* PROBLEM SET:
**A.** In the passage about Nate and the GEMs, who is the only person Nate can get Remedy from?
**B.** Copy, word for word, the section of the passage about Nate and the GEMs that opens with the words containing "Nate couldn’t force" and closes with "them the truth.".
**C.** Carry on the passage about Nate and the GEMs from the point where it stops.

* TEXT BLOCK:

· · ·

The blood of GEMs has a drug-like intoxicating quality and can heal even critical wounds, which makes them highly valuable and sought after on the gritty streets of the Withers. The biggest threat comes from the Breakers, a group on the hunt for GEMS with big money to pay. Here’s where Nate’s biggest dilemma comes in: the gang he runs with doesn’t know he’s a GEM, and though they’re a close-knit found family, some of them have shown a burning desire to find a GEM and turn them in for the cash reward, which would be enough that they’d stop having to worry about feeding themselves. If Nate keeps hiding his identity, he’s putting them all in unwitting danger. If he comes clean, they could report him out of desperation for the money.

Nate couldn’t force his friends to choose between loyalty to another street kid and the opportunity to rake in a huge bounty.

Guilt formed a knot in Nate’s throat. His gang was sitting on a fortune. And they had no idea.

Because he wasn’t brave enough to tell them the truth.

What’s worse, a GEM’s body starts deteriorating once they reach a certain age, and they need a medicine called Remedy to stop the process. The only person Nate can get Remedy from is Alden, a trinket shop owner / drug dealer who he has a very complicated relationship with. Alden had taken Nate in and given him a place to stay, but fed on his blood so intensely that Nate had to run away. But since Alden is the only one who knows how to cook Remedy, Nate has to keep returning for doses behind his gang’s back. Nate’s secrets are a wedge between him and Reed, the beefy, green-eyed leader of his gang–who he has fallen in love with.

· · ·

* DATA SECTION:
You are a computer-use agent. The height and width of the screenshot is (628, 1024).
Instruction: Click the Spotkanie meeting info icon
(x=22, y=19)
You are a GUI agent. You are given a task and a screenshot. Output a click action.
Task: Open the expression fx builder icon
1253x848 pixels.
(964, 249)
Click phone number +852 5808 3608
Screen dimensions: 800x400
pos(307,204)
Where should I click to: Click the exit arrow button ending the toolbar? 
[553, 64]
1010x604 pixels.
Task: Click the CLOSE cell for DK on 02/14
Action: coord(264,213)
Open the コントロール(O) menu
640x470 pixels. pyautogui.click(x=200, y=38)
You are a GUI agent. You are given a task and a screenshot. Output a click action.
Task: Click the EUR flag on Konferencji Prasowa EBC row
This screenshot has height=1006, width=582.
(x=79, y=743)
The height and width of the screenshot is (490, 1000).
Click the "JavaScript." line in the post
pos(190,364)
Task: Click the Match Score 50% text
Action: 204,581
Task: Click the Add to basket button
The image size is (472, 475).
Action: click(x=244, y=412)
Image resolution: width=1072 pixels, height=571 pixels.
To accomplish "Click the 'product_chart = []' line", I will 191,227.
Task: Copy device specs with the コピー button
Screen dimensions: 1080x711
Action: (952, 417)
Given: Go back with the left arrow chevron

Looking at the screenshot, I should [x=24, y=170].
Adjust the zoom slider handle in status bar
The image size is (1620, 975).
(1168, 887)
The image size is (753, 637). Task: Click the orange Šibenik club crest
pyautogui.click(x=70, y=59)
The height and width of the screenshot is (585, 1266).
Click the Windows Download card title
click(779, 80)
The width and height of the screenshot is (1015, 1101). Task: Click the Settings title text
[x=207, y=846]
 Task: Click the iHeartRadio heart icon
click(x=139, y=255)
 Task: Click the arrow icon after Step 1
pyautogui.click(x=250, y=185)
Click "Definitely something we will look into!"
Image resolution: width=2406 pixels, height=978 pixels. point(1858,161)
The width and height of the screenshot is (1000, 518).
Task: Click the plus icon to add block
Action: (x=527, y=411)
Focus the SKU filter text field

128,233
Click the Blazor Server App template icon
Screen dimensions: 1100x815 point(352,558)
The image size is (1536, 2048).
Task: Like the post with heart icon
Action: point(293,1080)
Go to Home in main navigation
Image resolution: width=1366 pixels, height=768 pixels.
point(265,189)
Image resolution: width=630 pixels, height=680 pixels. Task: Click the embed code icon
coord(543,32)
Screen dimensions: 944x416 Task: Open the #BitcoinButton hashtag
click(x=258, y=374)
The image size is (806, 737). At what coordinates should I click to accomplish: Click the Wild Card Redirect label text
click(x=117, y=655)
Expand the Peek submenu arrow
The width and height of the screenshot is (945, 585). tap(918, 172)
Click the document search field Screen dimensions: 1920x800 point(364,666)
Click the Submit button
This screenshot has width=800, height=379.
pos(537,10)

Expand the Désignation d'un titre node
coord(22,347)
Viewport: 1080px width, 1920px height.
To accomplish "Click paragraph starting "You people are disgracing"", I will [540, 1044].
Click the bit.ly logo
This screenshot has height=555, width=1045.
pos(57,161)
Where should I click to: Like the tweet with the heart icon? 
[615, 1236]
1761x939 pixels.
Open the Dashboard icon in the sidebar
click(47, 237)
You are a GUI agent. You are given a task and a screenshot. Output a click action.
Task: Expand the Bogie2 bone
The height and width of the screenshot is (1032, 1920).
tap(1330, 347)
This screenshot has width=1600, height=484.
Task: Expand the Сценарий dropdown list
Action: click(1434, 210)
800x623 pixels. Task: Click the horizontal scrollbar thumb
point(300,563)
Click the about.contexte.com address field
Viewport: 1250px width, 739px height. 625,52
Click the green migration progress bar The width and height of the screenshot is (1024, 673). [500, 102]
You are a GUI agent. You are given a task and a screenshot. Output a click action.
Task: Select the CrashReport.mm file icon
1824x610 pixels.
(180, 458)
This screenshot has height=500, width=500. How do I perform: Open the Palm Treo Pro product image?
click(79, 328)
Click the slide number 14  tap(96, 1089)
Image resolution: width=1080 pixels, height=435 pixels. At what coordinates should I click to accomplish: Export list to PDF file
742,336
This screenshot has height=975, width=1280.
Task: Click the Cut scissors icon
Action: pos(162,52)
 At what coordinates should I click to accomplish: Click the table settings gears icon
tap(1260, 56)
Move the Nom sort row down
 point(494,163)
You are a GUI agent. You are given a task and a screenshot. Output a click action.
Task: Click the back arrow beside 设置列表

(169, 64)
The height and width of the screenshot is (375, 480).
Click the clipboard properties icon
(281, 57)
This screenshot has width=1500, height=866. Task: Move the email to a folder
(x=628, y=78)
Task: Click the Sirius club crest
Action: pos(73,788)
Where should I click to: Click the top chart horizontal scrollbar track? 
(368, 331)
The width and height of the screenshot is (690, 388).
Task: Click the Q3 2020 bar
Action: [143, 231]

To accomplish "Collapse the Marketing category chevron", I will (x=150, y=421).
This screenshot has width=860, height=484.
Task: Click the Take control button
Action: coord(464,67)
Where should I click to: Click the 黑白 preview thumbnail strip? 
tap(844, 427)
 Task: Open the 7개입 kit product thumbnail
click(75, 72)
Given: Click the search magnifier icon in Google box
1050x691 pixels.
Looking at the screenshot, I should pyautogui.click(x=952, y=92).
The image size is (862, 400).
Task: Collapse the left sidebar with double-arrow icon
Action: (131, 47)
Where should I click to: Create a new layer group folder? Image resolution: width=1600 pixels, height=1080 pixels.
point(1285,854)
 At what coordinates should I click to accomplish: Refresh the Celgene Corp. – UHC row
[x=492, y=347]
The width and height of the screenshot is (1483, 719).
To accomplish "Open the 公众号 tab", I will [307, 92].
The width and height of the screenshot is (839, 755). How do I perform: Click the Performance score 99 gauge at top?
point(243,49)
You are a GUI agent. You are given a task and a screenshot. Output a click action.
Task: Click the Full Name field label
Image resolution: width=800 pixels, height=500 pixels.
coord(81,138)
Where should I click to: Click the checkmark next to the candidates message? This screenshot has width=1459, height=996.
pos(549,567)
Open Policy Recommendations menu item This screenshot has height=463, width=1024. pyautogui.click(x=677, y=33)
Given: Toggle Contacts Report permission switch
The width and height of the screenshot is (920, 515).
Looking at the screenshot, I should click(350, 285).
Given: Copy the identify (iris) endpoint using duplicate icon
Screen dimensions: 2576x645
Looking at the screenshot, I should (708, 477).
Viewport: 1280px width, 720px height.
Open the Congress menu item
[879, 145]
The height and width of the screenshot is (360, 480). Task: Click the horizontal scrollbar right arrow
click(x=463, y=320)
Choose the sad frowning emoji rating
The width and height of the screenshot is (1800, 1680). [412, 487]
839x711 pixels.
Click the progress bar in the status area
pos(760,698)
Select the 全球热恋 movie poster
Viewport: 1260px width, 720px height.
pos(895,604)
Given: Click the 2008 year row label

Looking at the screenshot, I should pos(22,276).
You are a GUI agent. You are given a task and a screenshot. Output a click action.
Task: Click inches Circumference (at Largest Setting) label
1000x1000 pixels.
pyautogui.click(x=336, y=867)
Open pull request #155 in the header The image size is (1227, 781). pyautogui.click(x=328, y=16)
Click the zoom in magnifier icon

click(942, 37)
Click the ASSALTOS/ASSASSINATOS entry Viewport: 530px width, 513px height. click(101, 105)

· · ·

* RESPONSES BY ITEM NUMBER:
**A.** Alden, a trinket shop owner and drug dealer.

**B.**
Nate couldn’t force his friends to choose between loyalty to another street kid and the opportunity to rake in a huge bounty.

Guilt formed a knot in Nate’s throat. His gang was sitting on a fortune. And they had no idea.

Because he wasn’t brave enough to tell them the truth.

**C.**
He couldn’t imagine Reed wanting to be with someone who looked half dead, someone troublesome and secretive.

But sometimes, Nate woke up disoriented and hot, skin prickling with half-remembered dreams. He’d never touched anyone the way he touched Reed in those dreams—darting his tongue out to taste the soft skin at Reed’s throat, Reed rumbling deep in his chest and clutching him closer, hot and sweet at Nate’s mouth.

Nate and Reed’s relationship was very sweet, with Reed always being concerned for Nate’s health and Nate being too afraid to tell the truth, but my favorite dynamic was actually that of Nate and Alden. Alden is a character you genuinely don’t know if you can trust in any given scene. There are moments where he seems to care about Nate, but Nate also had to run away from him for a very good reason. There are so many layers to their relationship that I legit could not tell if Alden was manipulating Nate. I really appreciated this complex portrayal of a queer character, who are often unquestionably good people. Sure, it’s important to offset the villain coding of queer characters that have happened so often in the past, but it’s no fun to have them just be Good. Let them be morally gray too!!

“Tell me what you’re really asking. Tell me you want Remedy for free and want to give me nothing in return. Tell me you’re willing to put my shop, my life, and my grandmother’s life at risk just by being here. Just by being what you are.”

“Alden.”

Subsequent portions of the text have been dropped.